== WORK INSTRUCTIONS ==
Convert the data below into a JSON list of strings, with one string per line and blank lines omitted.

== RAW DATA ==
━━━━━━━━━━━━━━━━━━━━

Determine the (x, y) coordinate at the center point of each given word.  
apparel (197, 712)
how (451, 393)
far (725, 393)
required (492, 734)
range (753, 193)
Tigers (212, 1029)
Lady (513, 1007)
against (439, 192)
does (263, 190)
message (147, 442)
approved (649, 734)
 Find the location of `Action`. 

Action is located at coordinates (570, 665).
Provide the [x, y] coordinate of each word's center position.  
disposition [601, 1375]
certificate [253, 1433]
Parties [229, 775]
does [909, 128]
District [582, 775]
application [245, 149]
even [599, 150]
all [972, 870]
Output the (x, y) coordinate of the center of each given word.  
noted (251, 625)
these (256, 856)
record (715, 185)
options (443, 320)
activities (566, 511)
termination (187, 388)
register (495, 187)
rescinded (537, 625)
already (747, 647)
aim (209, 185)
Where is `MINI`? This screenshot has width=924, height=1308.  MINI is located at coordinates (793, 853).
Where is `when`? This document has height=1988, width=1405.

━━━━━━━━━━━━━━━━━━━━

== SOLUTION TO THIS PROBLEM ==
[
  "Determine the (x, y) coordinate at the center point of each given word.  ",
  "apparel (197, 712)",
  "how (451, 393)",
  "far (725, 393)",
  "required (492, 734)",
  "range (753, 193)",
  "Tigers (212, 1029)",
  "Lady (513, 1007)",
  "against (439, 192)",
  "does (263, 190)",
  "message (147, 442)",
  "approved (649, 734)",
  " Find the location of `Action`. ",
  "Action is located at coordinates (570, 665).",
  "Provide the [x, y] coordinate of each word's center position.  ",
  "disposition [601, 1375]",
  "certificate [253, 1433]",
  "Parties [229, 775]",
  "does [909, 128]",
  "District [582, 775]",
  "application [245, 149]",
  "even [599, 150]",
  "all [972, 870]",
  "Output the (x, y) coordinate of the center of each given word.  ",
  "noted (251, 625)",
  "these (256, 856)",
  "record (715, 185)",
  "options (443, 320)",
  "activities (566, 511)",
  "termination (187, 388)",
  "register (495, 187)",
  "rescinded (537, 625)",
  "already (747, 647)",
  "aim (209, 185)",
  "Where is `MINI`? This screenshot has width=924, height=1308.  MINI is located at coordinates (793, 853).",
  "Where is `when`? This document has height=1988, width=1405."
]